-- WHAT TO DO --
a) Transcribe the stretch of the passage about Attwa from "Attwa rolled a" through "brought them here.".
b) Answer these questions using the passage about Attwa:
(i) About how long did the drive in Hashem's truck last?
(ii) How does Attwa make his living?
(iii) What food and drink did Attwa pack for his captives?
c) Resume the passage about Attwa, picking up right after its last sentence.

When I had finished my own tea, Hashem agreed to take me to the area where Esperanza and Supe had been held. We got in his truck and drove for about an hour before parking along a stretch of sand at the base of the mountains. Once brush was gathered for a fire and water was set to boil, we sat down on the ground, and Hashem introduced me to Attwa, who he said had kidnapped the Californian women. (Attwa did not provide his last name, but a source in the Egyptian security services confirmed his involvement.) Attwa lives in a shack nearby and, like most Bedouin in the area, makes a meager living smuggling drugs. He has tried in vain to find other work, he said, but is proud that he has so far managed to keep his children out of the drug trade.
Attwa rolled a joint as he began telling me the story of the safari. In late January, he explained, he got word that one of his sons had been killed and two other sons jailed following an altercation with the police. Ten days later, hoping to bargain for their release, Attwa and a friend armed themselves and drove toward Saint Catherine’s. Taking Supe and Esperanza from a tour bus proved surprisingly easy, Attwa said. “I used their translator to make them calm, so they wouldn’t fear anything. I explained that I needed to deliver a message to the government and this is the only way I would be heard.” He added that he’d packed bread, cheese, and juice for his captives. What would he have done if they had become hysterical? Attwa said he would have left them, but they didn’t cry, so he brought them here.

-- RECORDS SUPPLIED --

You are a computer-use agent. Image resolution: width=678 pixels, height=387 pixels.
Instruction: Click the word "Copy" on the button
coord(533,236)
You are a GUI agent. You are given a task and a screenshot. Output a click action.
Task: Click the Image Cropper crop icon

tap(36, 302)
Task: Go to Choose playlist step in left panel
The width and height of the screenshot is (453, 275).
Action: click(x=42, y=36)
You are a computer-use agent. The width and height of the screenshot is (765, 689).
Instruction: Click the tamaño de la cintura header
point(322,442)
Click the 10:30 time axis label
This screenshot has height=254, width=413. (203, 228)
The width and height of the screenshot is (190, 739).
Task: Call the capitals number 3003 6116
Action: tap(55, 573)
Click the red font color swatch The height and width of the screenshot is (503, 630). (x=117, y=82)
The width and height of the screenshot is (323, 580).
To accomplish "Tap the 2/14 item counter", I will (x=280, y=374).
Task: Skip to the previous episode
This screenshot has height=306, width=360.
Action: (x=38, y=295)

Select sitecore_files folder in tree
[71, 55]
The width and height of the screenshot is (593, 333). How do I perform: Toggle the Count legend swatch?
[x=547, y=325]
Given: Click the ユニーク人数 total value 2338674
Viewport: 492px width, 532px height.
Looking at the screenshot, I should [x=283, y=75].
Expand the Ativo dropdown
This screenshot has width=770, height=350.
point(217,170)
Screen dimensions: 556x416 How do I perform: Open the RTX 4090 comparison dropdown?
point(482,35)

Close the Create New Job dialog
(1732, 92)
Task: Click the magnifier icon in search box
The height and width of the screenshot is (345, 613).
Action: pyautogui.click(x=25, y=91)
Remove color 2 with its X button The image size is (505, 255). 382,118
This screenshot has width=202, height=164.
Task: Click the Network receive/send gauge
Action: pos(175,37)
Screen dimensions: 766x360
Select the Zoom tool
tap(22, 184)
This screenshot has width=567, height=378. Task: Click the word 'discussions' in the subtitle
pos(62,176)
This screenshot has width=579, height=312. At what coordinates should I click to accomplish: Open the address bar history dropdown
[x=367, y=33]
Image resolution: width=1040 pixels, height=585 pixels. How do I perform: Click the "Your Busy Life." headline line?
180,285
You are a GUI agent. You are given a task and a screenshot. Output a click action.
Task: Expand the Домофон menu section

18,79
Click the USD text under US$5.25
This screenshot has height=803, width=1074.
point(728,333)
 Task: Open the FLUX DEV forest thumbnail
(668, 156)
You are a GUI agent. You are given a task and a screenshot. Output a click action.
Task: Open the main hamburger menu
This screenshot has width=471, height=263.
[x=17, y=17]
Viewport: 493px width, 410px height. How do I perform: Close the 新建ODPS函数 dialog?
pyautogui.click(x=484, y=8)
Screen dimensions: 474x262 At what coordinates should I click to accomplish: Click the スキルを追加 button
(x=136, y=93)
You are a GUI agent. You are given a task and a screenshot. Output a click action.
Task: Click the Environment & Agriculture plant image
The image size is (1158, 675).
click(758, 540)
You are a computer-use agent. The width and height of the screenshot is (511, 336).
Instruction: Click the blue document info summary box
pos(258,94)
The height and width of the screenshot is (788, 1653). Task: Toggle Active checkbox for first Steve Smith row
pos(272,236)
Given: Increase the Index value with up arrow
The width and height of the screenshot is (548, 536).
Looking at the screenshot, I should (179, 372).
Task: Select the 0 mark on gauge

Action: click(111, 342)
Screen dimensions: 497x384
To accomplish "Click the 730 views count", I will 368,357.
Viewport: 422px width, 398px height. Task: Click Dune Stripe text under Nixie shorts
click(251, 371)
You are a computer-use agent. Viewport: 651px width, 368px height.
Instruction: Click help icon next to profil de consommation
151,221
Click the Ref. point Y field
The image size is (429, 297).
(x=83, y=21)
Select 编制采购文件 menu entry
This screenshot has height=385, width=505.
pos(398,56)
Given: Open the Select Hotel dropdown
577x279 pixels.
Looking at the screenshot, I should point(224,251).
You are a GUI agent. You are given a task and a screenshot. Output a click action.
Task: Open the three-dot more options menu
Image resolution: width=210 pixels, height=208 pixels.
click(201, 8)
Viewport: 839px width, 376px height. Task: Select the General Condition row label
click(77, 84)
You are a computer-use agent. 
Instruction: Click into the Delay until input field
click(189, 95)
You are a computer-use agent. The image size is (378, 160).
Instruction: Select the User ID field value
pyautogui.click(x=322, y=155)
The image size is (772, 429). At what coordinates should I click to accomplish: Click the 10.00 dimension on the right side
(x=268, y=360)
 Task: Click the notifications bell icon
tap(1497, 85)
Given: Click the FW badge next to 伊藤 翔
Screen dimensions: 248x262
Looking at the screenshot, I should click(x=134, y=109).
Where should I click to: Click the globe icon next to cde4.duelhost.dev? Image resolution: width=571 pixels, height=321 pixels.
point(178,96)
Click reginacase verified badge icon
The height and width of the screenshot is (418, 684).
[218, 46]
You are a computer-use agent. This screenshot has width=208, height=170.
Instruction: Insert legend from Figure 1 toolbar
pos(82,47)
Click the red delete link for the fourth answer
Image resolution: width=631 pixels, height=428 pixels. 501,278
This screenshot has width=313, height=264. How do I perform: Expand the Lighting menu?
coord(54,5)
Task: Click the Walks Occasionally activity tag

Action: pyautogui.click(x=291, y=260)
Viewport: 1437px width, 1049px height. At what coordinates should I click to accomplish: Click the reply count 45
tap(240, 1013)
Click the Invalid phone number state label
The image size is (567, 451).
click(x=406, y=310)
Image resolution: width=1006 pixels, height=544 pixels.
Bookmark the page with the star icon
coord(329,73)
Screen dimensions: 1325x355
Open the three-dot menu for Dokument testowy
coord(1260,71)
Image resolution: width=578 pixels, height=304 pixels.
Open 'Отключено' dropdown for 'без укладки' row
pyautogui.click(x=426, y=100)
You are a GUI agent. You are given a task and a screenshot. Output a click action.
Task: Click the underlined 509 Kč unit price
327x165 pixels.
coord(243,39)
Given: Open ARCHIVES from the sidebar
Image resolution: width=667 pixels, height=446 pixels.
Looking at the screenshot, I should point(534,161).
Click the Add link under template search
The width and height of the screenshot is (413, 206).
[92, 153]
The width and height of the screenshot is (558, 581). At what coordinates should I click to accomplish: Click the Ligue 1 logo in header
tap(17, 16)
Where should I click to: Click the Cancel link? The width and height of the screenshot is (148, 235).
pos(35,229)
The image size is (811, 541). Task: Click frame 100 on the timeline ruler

-- ANSWERS TO THE EXERCISES --
a)
Attwa rolled a joint as he began telling me the story of the safari. In late January, he explained, he got word that one of his sons had been killed and two other sons jailed following an altercation with the police. Ten days later, hoping to bargain for their release, Attwa and a friend armed themselves and drove toward Saint Catherine’s. Taking Supe and Esperanza from a tour bus proved surprisingly easy, Attwa said. “I used their translator to make them calm, so they wouldn’t fear anything. I explained that I needed to deliver a message to the government and this is the only way I would be heard.” He added that he’d packed bread, cheese, and juice for his captives. What would he have done if they had become hysterical? Attwa said he would have left them, but they didn’t cry, so he brought them here.

b)
(i) About an hour.
(ii) By smuggling drugs.
(iii) Bread, cheese, and juice.

c)
Hashem told me that the Bedouin take only a few tourists at a time because caring for larger groups could quickly get expensive. “When [a Bedouin] kidnaps some people, he must be responsible for their hospitality when he takes them around on the safari trip—their food, drinks, toilets, and their sleep. If he treats them badly, he will be held accountable,” Hashem said, referring to the tribal justice system.
The Bedouin seem to know they are walking a fine line. Too many safaris, and more repression might follow. Too few safaris, and their demands might continue to be ignored. A few hours after Attwa captured the American women, he told me, the Egyptian government promised to release his sons, and he surrendered his hostages. But here we were, five months later, and his sons were still incarcerated.
Shortly after my tea with Attwa, two more Americans and their guide were taken hostage. At first, this safari seemed different. The kidnapper, a 32-year-old truck driver, threatened to hold the hostages until his uncle (who he said had been arrested after refusing to bribe the police) was freed from prison. Four days later, however, he released them, unharmed. “We were treated just like they treat their own,” the hostages’ translator told a reporter. The kidnapper explained that in addition to the customary tea and coffee, he had served his guests roast lamb, a dish usually reserved for special occasions. He said his uncle remained in prison.